There was an old dragon under grey stone; his red eyes blinked as he lay alone. His joy was dead and his youth spent, he was knobbed and wrinkled, and his limbs bent in the long years to his gold chained; in his heart's furnace the fire waned. To his belly's slime gems stuck thick, silver and gold he would snuff and lick: he knew the place of the least ring beneath the shadow of his black wing. Of thieves he thought on his hard bed, and dreamed that on their flesh he fed, their bones crushed, and their blood drank: his ears drooped and his breath sank. Mail-rings rang. He heard them not. A voice echoed in his deep grot: a young warrior with a bright sword called him forth to defend his hoard. His teeth were knives, and of horn his hide, but iron tore him, and his flame died.
There was an old king on a high throne: his white beard lay on knees of bone; his mouth savoured neither meat nor drink, nor his ears song; he could only think of his huge chest with carven lid where pale gems and gold lay hid in secret treasury in the dark ground; its strong doors were iron-bound. The swords of his thanes were dull with rust, his glory fallen, his rule unjust, his halls hollow, and his bowers cold, but king he was of elvish gold. He heard not the horns in the mountain-pass, he smelt not the blood on the trodden grass, but his halls were burned, his kingdom lost; in a cold pit his bones were tossed.

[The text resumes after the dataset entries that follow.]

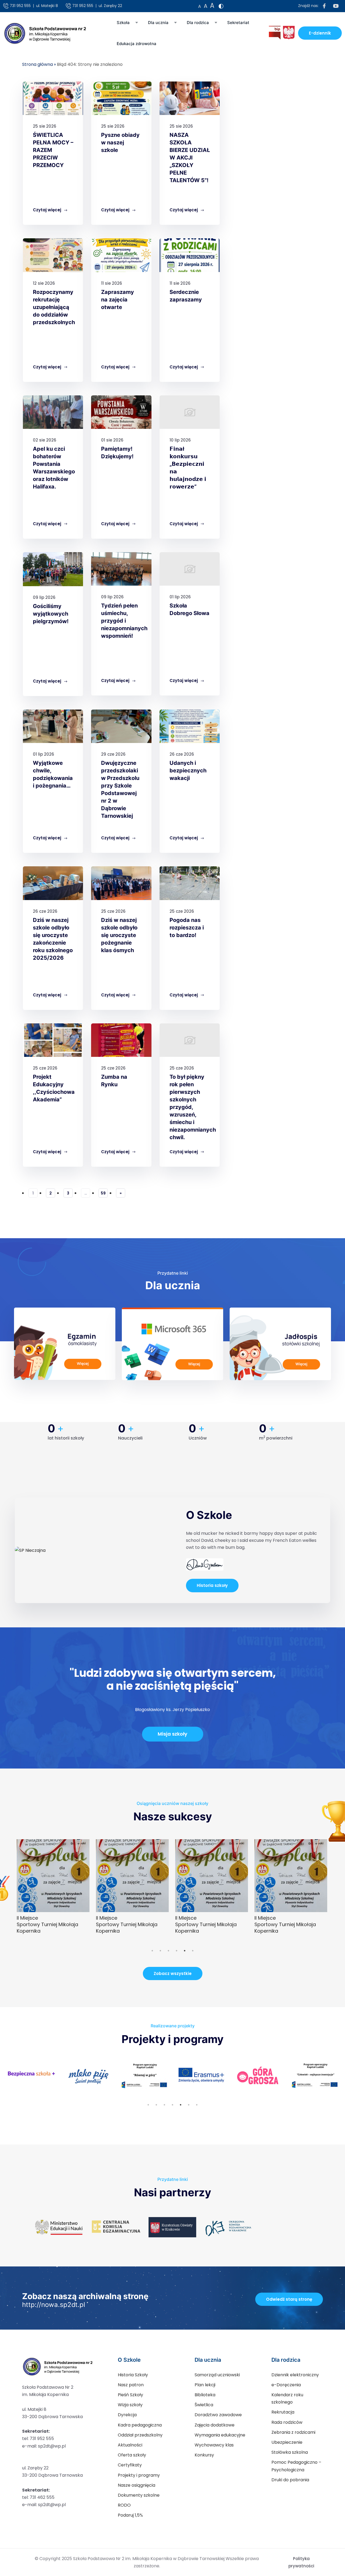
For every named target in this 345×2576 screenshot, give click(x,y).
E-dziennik (320, 33)
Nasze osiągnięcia (136, 2485)
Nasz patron (131, 2385)
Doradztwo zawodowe (218, 2415)
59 (104, 1193)
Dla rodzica (198, 22)
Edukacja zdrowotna (136, 43)
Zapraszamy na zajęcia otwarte (117, 299)
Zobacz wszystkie (173, 1973)
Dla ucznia (158, 22)
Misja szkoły (172, 1733)
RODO (124, 2505)
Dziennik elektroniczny (295, 2375)
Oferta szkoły (132, 2455)
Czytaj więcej (47, 210)
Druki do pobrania (290, 2480)
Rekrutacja (282, 2412)
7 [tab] (196, 2104)
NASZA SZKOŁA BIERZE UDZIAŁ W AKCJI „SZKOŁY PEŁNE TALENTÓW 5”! (190, 158)
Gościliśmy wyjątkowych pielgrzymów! (50, 614)
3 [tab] (168, 1950)
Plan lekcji (205, 2385)
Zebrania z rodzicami (293, 2432)
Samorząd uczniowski (217, 2375)
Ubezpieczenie (286, 2442)
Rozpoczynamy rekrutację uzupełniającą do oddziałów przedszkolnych (54, 307)
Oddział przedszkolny (140, 2435)
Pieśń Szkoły (130, 2395)
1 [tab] (152, 1950)
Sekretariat (238, 22)
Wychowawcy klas (214, 2445)
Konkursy (204, 2455)
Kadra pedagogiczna (140, 2425)
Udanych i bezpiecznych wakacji (188, 770)
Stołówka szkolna (289, 2452)
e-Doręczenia (286, 2385)
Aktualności (130, 2445)
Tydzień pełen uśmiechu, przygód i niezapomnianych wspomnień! (124, 620)
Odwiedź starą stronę (289, 2299)
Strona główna (37, 64)
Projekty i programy (139, 2475)
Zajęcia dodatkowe (214, 2425)
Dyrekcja (127, 2415)
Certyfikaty (130, 2465)
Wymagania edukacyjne (220, 2435)
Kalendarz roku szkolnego (287, 2398)
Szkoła (123, 22)
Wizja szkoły (130, 2405)
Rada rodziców (286, 2422)
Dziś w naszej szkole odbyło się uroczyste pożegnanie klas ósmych (119, 935)
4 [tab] (176, 1950)
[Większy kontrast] (221, 6)
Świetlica (204, 2405)
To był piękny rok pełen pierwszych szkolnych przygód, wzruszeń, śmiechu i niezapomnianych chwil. (193, 1107)
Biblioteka (205, 2395)
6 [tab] (192, 1950)
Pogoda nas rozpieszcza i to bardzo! (187, 927)
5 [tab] (184, 1950)
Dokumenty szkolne (139, 2495)
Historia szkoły (212, 1585)
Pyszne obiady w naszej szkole (120, 142)
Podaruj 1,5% (130, 2515)
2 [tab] (160, 1950)
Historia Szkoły (133, 2375)
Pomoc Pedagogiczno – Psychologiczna (296, 2466)
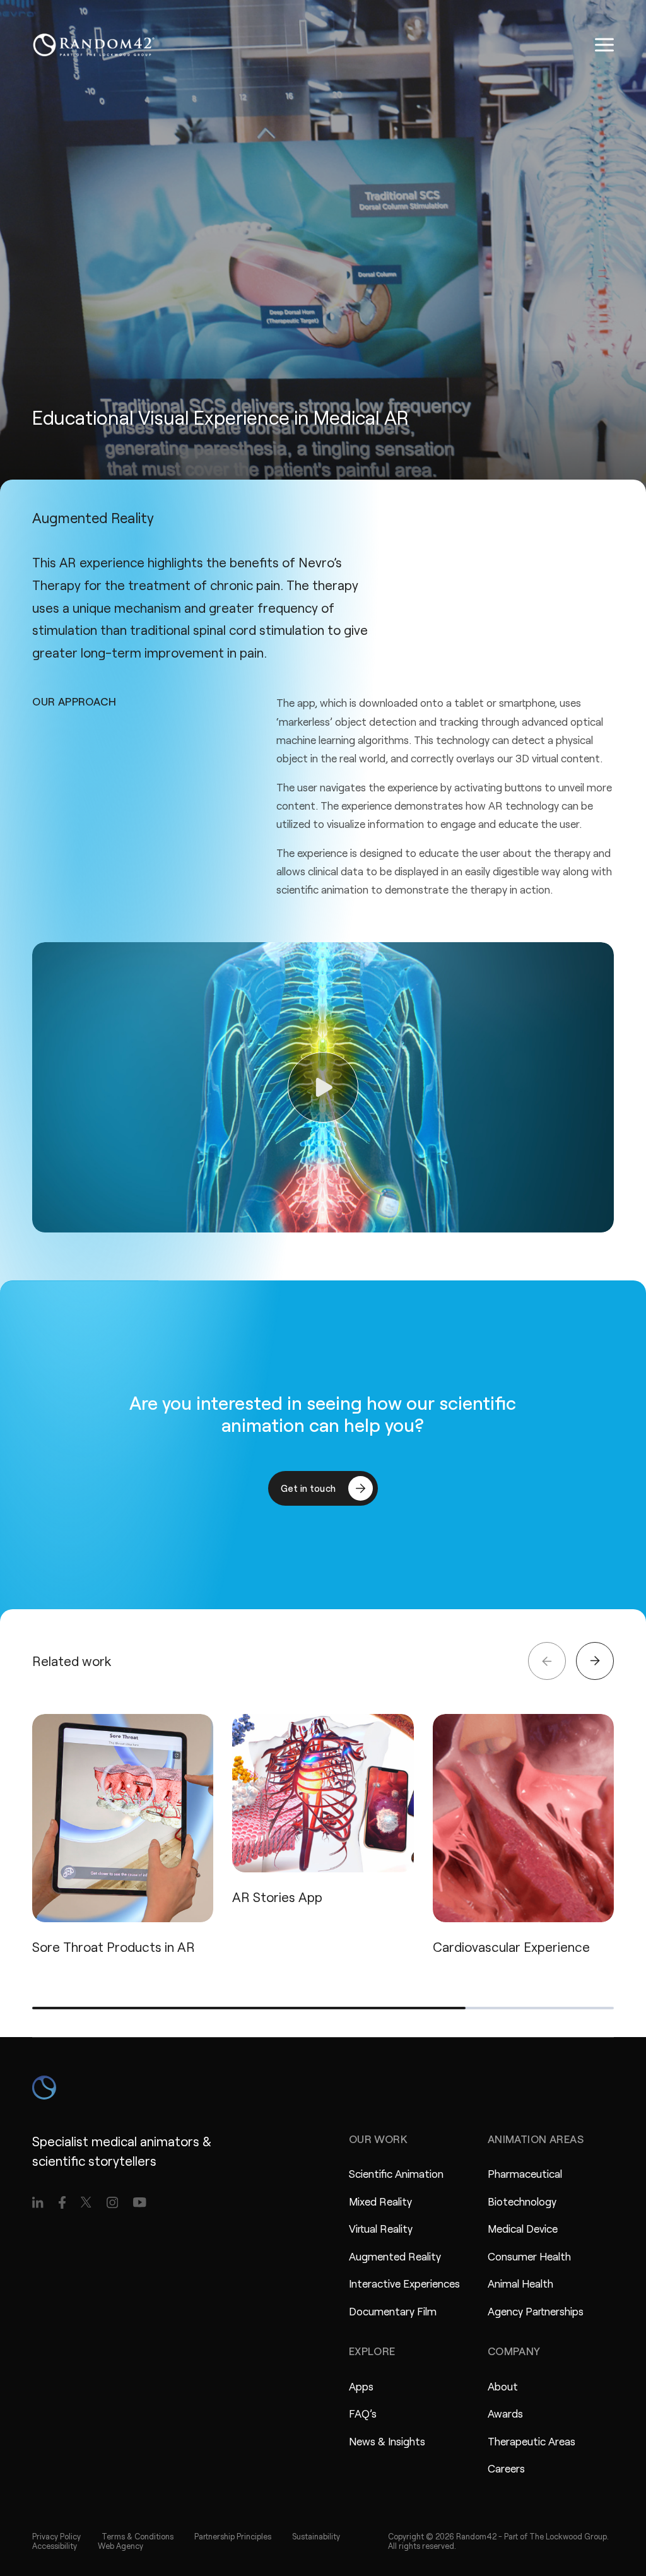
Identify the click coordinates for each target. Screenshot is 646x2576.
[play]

There is an old hoard in a dark rock, forgotten behind doors none can unlock; that grim gate no man can pass. On the mound grows the green grass; there sheep feed and the larks soar, and the wind blows from the sea-shore. The old hoard the Night shall keep, while earth waits and the Elves sleep.

15

THE SEA-BELL

I walked by the sea, and there came to me, as a star-beam on the wet sand, a white shell like a sea-bell; trembling it lay in my wet hand. In my fingers shaken I heard waken a ding within, by a harbour bar a buoy swinging, a call ringing over endless seas, faint now and far.

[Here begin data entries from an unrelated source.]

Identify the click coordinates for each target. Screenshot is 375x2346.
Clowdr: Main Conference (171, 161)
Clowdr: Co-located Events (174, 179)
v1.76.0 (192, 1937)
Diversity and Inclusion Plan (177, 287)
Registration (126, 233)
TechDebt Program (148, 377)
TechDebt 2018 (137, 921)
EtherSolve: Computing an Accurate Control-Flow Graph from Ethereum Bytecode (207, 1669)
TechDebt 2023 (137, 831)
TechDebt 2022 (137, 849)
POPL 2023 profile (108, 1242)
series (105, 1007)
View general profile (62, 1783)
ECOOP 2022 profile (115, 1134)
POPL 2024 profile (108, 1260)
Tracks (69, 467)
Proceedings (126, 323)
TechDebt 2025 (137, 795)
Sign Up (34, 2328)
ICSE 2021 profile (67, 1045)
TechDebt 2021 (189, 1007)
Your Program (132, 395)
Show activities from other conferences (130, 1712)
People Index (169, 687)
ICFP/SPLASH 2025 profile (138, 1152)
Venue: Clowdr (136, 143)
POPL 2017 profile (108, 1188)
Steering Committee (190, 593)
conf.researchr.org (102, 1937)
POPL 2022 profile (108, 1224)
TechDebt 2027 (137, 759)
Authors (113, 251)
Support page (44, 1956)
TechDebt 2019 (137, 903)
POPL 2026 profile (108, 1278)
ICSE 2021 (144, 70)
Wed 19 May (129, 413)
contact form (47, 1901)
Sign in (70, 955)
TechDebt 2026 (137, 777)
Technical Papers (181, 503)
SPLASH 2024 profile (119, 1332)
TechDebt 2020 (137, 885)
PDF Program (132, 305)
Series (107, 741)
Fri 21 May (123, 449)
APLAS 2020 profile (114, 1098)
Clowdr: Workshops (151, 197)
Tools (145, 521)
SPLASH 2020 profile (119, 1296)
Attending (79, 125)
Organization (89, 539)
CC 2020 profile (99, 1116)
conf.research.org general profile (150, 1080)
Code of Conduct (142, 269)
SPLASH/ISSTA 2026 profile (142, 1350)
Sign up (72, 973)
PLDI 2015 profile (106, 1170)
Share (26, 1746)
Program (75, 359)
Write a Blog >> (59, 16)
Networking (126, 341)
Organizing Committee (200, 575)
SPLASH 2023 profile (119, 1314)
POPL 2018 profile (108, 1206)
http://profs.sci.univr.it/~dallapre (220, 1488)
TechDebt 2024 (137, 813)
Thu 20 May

Then I saw a boat silently float on the night-tide, empty and grey. 'It is later than late! Why do we wait?' I leapt in and cried: 'Bear me away!'
It bore me away, wetted with spray, wrapped in a mist, wound in a sleep, to a forgotten strand in a strange land. In the twilight beyond the deep I heard a sea-bell swing in the swell, dinging, dinging, and the breakers roar on the hidden teeth of a perilous reef; and at last I came to a long shore. White it glimmered, and the sea simmered with star-mirrors in a silver net; cliffs of stone pale as ruel-bone in the moon-foam were gleaming wet. Glittering sand slid through my hand, dust of pearl and jewel-grist, trumpets of opal, roses of coral, flutes of green and amethyst. But under cliff-eaves there were glooming caves, weed-curtained, dark and grey; a cold air stirred in my hair, and the light waned, as I hurried away.